Carrying Hank.
The coffin is simple. Clean lines. But it holds more than a body. It carries my heart.
I can’t breathe.
The air thickens. The sound of their boots on the trawler’s deck matches the pounding of my pulse.
Six across. Steps perfectly in sync.
This is brotherhood. This is love.
Gabe’s arm comes around my shoulders, solid and grounding. His hand flexes once against my arm, a tremor he doesn’t hide.
They reach the dock and descend the ramp, backs straight, eyes ahead. The coffin rests like it belongs to them—because it does. They don’t hand him off. They carry him all the way to the waiting transport.
The rear doors open with a soft hiss.
He disappears inside.
The doors close with a gentle finality that punches the air from my lungs.
I sway. Gabe catches me.
“Where—” My voice snaps off, caught on a sob I can’t swallow. I try again, quieter. “Where are you taking him?”
Gabe says something, but I hear none of it. The pain is too loud. The loss too much to bear.
The vehicle disappears, and no one moves. We stand there, suspended in the hush left behind.
“Ready?” Gabe asks beside me, voice rough with everything he isn’t saying. None of us are. But we move anyway.
They bring a bus to carry us all home. Doors open and close in subdued clicks. No chatter. No ribbing. No comfort in routine.
Just silence.
The drive back to Guardian HQ is a blur of streetlights and reflection. Rain streaks the windows. Red taillights bleed across the glass. Rebel rests her head against Ethan’s shoulder. Jeb runs his fingers gently along Stitch’s spine, careful of the raw wounds beneath her shirt. Rigel doesn’t take his eyes off Mia. Walt hasn’t spoken since the trawler. Blake stares straight ahead like he’s still carrying Hank’s weight in his arms.
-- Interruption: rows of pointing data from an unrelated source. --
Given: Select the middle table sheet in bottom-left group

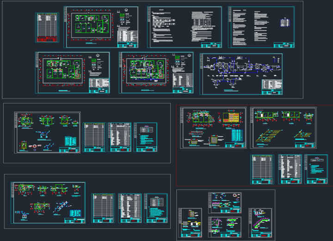Looking at the screenshot, I should pos(130,208).
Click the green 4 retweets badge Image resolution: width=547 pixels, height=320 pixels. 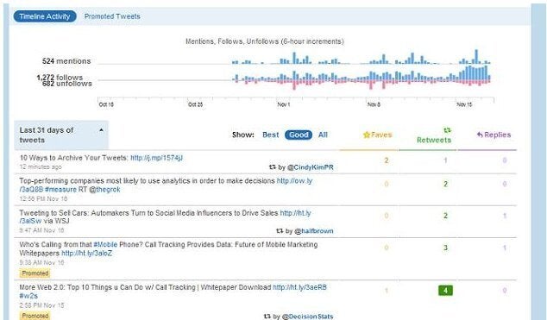point(445,291)
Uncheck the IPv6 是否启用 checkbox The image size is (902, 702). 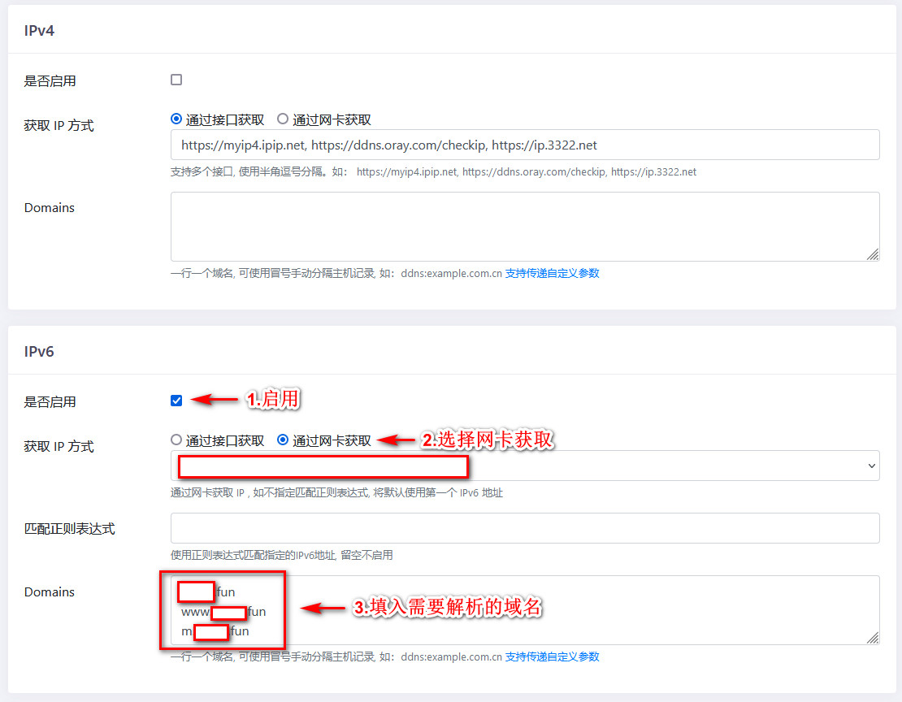[176, 400]
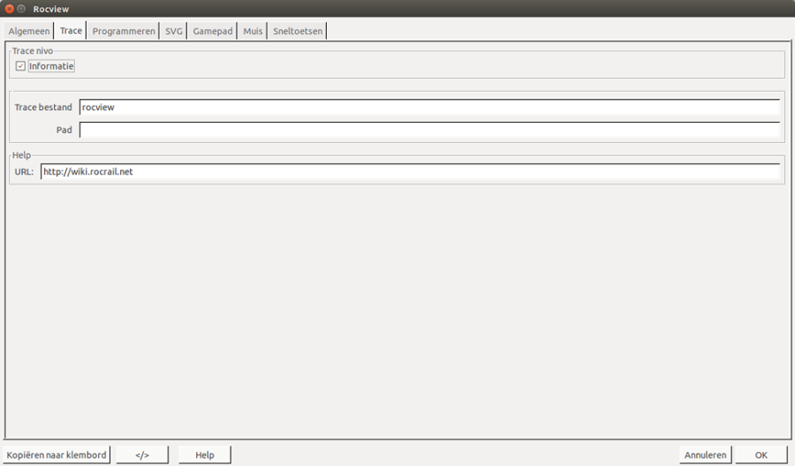Close the Rocview window
This screenshot has width=795, height=466.
pyautogui.click(x=9, y=9)
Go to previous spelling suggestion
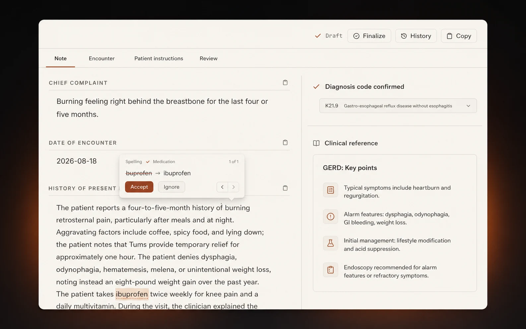Screen dimensions: 526x329 [x=222, y=187]
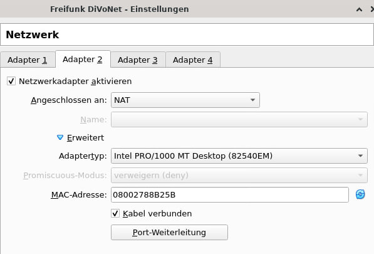Roll up window with title bar arrow

(x=359, y=9)
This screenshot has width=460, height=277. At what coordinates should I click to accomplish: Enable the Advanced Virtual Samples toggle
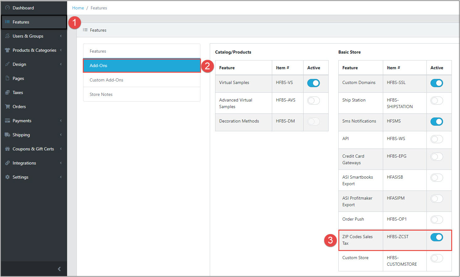click(313, 101)
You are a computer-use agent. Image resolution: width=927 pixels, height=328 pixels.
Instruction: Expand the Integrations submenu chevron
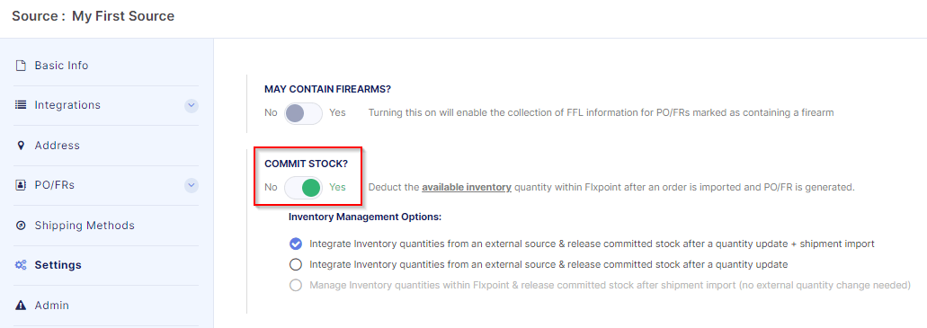[x=191, y=106]
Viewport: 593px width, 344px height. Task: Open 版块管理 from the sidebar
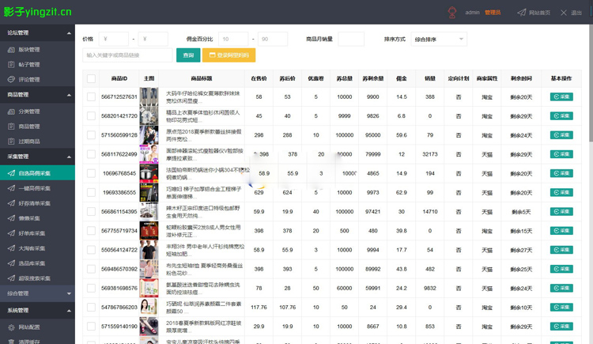click(28, 50)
Gabe’s thigh presses against mine. He doesn’t speak. Doesn’t look away from the dark outside. But his hand stays wrapped around mine like it’s the only tether he has.
At HQ, no one lingers. There’s no debrief. No gear unload. Just weary bodies peeling off into the night—each of us shattered in our own quiet orbit.
Gabe leadsme to his car, fingers brushing the small of my back. He opens the door like he always did, like nothing’s changed. But everything has.
The car door slams shut with metallic finality. Gabe’s hands shake as he grips the steering wheel, knuckles still split and bloody from the bulkhead, from Malfor’s face, from everythinghis fists could find to destroy in the aftermath of violence and loss.
I sit in the passenger seat, numb. My body feels disconnected, like I’m floating somewhere above myself, watching a woman who looks like me stare through rain-streaked glass at a world that doesn’t make sense anymore.
The engine turns over. Gabe’s breathing is too controlled; the kind of deliberate rhythm that means he’s fighting something larger than grief.
The silence stretches between us, thick and suffocating. Not the comfortable quiet we used to share, but something raw and bleeding that neither of us know how to bandage.
“Is he really dead?” The words slip out before I can stop them, barely above a whisper.
Gabe’s hands tighten on the wheel until his knuckles go white. “Yeah. He’s really dead.”
The confirmation hits like a physical blow. My chest constricts; my lungs forget how to expand properly. Some part of me has been waiting for this to be another nightmare, another trick, another psychological game Malfor was playing.
But it’s real. The flatline was real. The sheet over his face was real. The cold skin beneath my fingers was real.